Secondo Todisco le acciaierie sono state causa di “malattia e morte” e continuano a esserlo. A supporto della sua decisione due perizie, una chimica e l’altra medico-epidemiologica, richieste lo scorso novembre dallo stesso magistrato per accertare se dalle acciaierie si diffondono gas, vapori e polveri dannosi per la salute dei lavoratori e della popolazione.

Città divisa fra salute e lavoro. La decisione ha ricevuto reazioni contrastanti in città. La chiusura degli stabilimenti (che richiederà alcune settimane per i tempi tecnici necessari allo spegnimento degli impianti) ha scatenato le proteste di lavoratori e sindacati perché, sostengono, la chiusura dell’area a caldo, in una fabbrica a ciclo integrato, significa decretare la fine dell’Ilva. I sindacati Fiom, Fim e Uilm hanno dichiarato sciopero a oltranza e da questa mattina sono in corso manifestazioni davanti agli stabilimenti e nel resto della città, con blocchi stradali sulle principali vie d’accesso a Taranto.

Se da una parte c’è chi plaude alla chiusura mettendo davanti a tutto la tutela dell’ambiente e della salute dei cittadini dall’altra si scatena la rabbia degli operai che temono di perdere il proprio lavoro.

Le motivazioni. A seguito dell’incidente probatorio chiuso il 31 marzo il Gip ieri ha firmato due ordinanze. Nella prima dispone il sequestro senza facoltà d’uso – quindi immediato – dell’area a caldo, comprendente sei impianti in cui lavorano circa 5.000 operai su 11.571: parchi minerali, cokerie, l’area agglomerazione, l’area altiforni, le acciaierie e la gestione materiali ferrosi.

I risultati delle perizie hanno dimostrato, scrive ancora Todisco, che gli impianti dell’Ilva diffondono nell’ambiente sostanze nocive con impatti devastanti sulla popolazione. Nell’ordinanza si legge che sono stati riscontrati «eccessi significativi di mortalità per tutte le cause e per il complesso delle patologie tumorali, per singoli tumori e per importanti patologie non tumorali, quali le malattie del sistema circolatorio, del sistema respiratorio e dell’apparato digerente, prefigurando quindi un quadro di mortalità molto critico». E si registra anche la crescita dei tumori in età pediatrica.
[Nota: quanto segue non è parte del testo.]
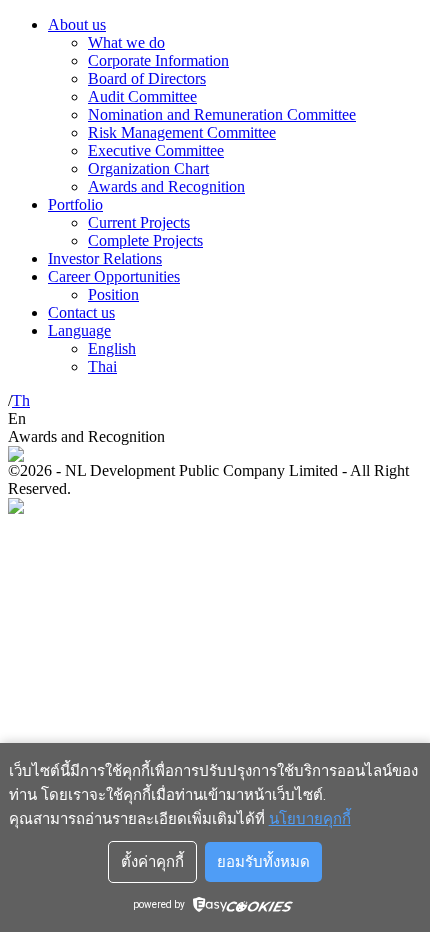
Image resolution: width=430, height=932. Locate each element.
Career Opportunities (114, 276)
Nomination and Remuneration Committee (222, 114)
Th (21, 400)
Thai (102, 366)
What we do (126, 42)
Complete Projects (145, 240)
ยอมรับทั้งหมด (263, 862)
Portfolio (75, 204)
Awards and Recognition (166, 186)
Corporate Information (158, 60)
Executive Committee (156, 150)
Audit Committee (142, 96)
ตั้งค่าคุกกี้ (152, 862)
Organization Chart (148, 168)
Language (79, 330)
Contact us (81, 312)
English (112, 348)
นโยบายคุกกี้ (310, 819)
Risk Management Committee (182, 132)
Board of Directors (147, 78)
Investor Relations (105, 258)
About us (77, 24)
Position (113, 294)
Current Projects (139, 222)
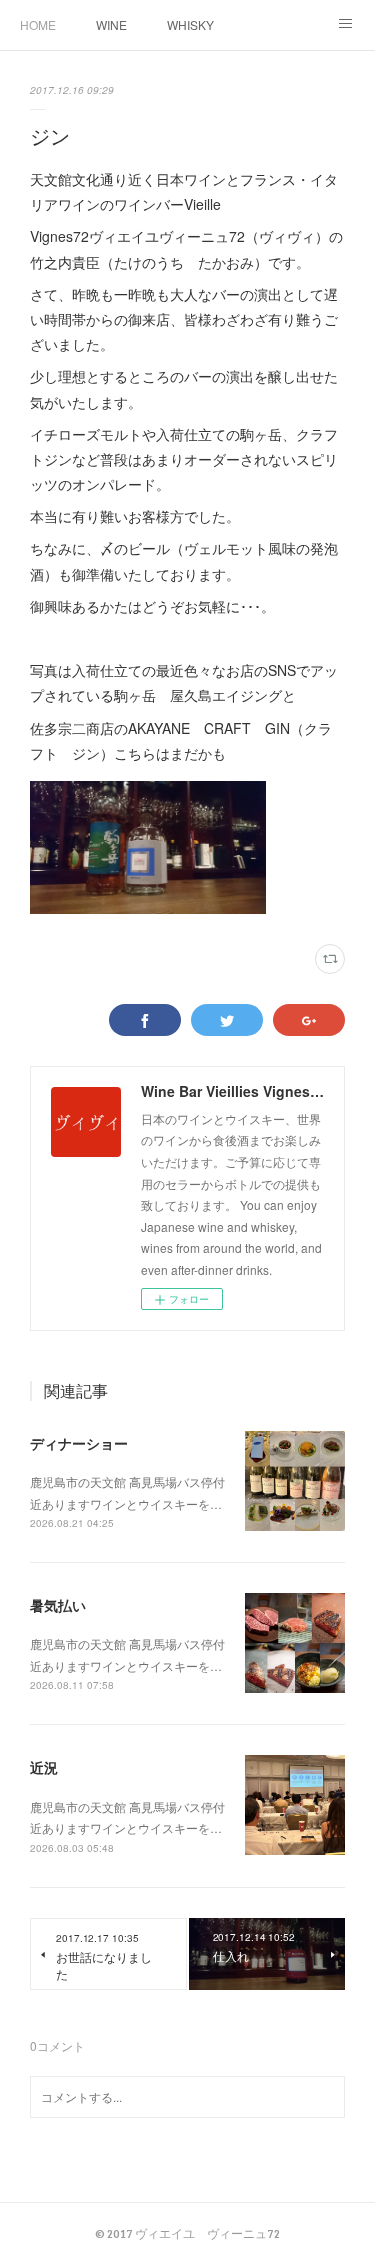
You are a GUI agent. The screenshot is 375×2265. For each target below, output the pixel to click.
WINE (111, 24)
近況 (44, 1767)
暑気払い (58, 1605)
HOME (38, 24)
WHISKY (190, 24)
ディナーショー (79, 1443)
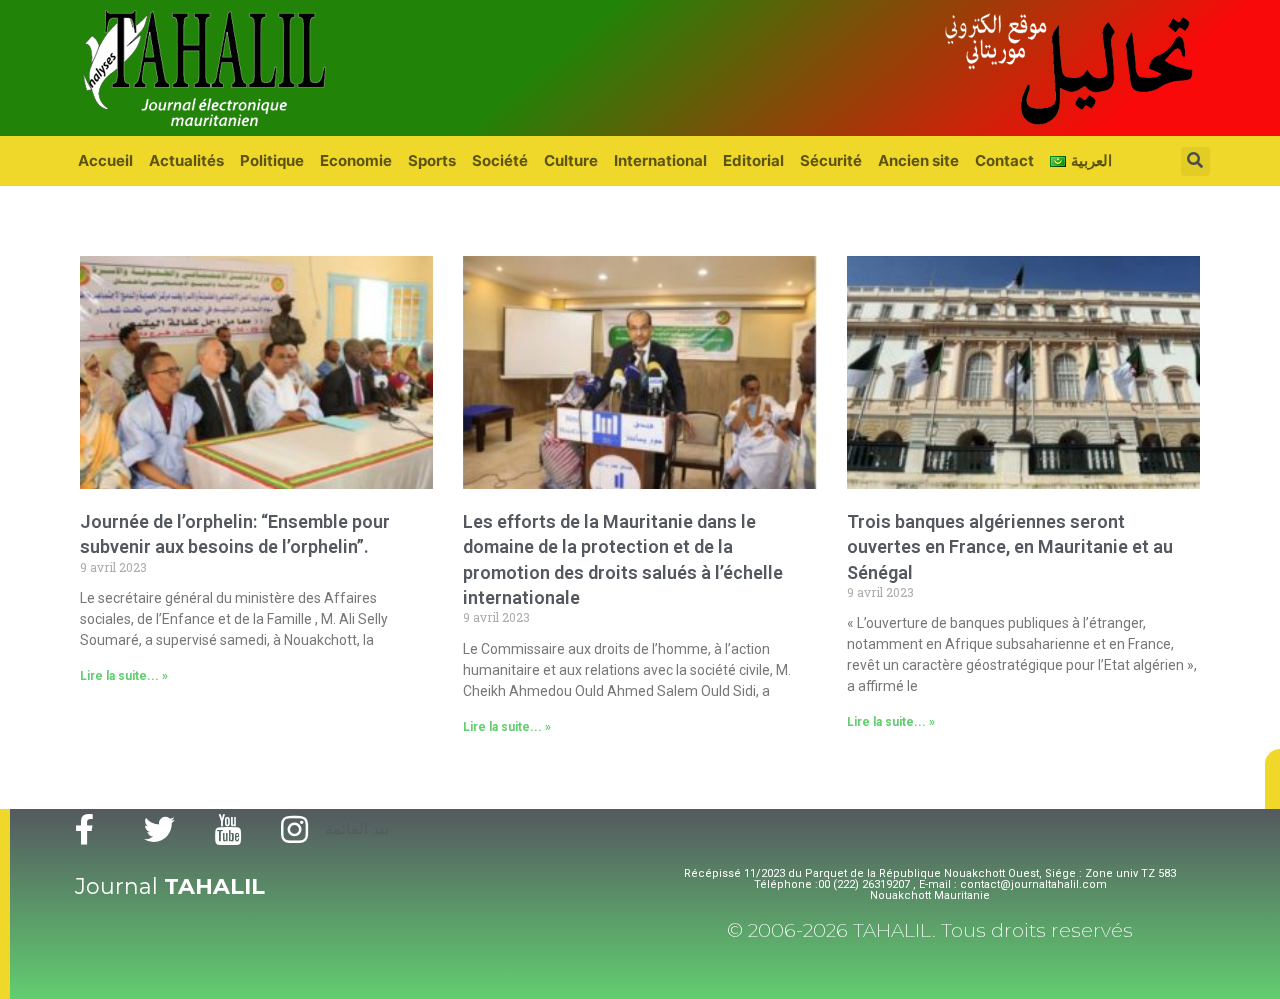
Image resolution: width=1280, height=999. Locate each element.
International (660, 160)
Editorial (753, 160)
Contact (1004, 160)
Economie (356, 160)
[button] (1272, 779)
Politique (272, 160)
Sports (432, 160)
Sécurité (831, 160)
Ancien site (918, 160)
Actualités (186, 160)
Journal (170, 886)
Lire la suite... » (124, 676)
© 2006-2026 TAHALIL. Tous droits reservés (930, 930)
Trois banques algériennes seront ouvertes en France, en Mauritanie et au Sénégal (1010, 546)
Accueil (105, 160)
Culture (571, 160)
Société (500, 160)
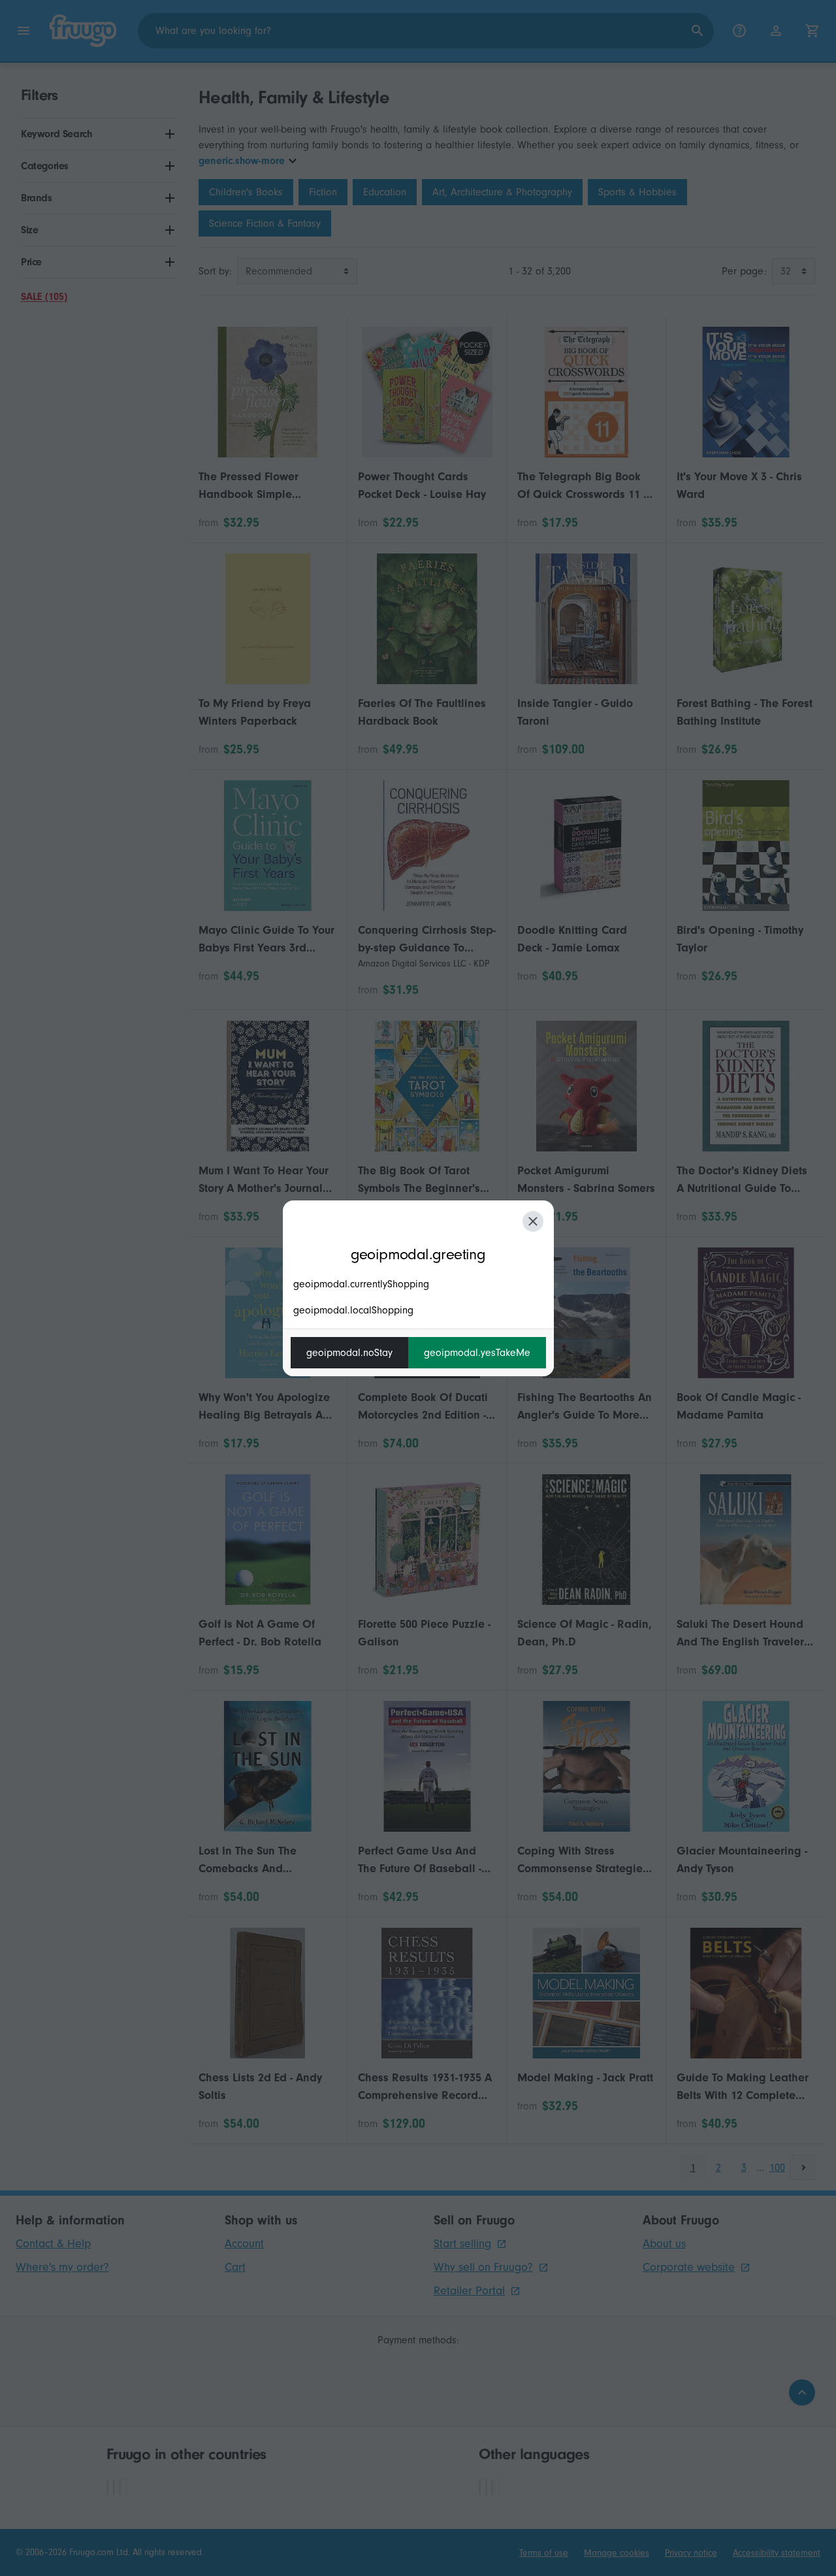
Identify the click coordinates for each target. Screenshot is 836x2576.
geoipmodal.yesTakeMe (477, 1353)
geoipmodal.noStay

Gli arresti. Nella seconda ordinanza il Gip ha ordinato l’arresto di otto persone, messe agli arresti domiciliari. Si tratta di: Emilio Riva, patron delle acciaierie e presidente fino al maggio 2010; il figlio Nicola Riva, presidente dell’Ilva fino a due settimane fa; Luigi Capogrosso, ex direttore dello stabilimento tarantino; Ivan Di Maggio, il dirigente capo del reparto cokerie; Angelo Cavallo, il responsabile dell’area agglomerato; Marco Andelmi, capo area parchi; Salvatore De Felice, capo area altoforno; Salvatore D’Alo, capo area acciaieria 1 e 2 e capo area Crf.

Il Governo: l’Ilva non chiuderà. Intanto il Ministro dell’Ambiente Clini ha assicurato che l’Ilva non chiuderà. Insieme a Ministero dello Sviluppo e della Coesione sociale, Regione Puglia, sindacati e Confindustria è stato firmato un protocollo per la bonifica dell’area, con uno stanziamento di 336 milioni di euro.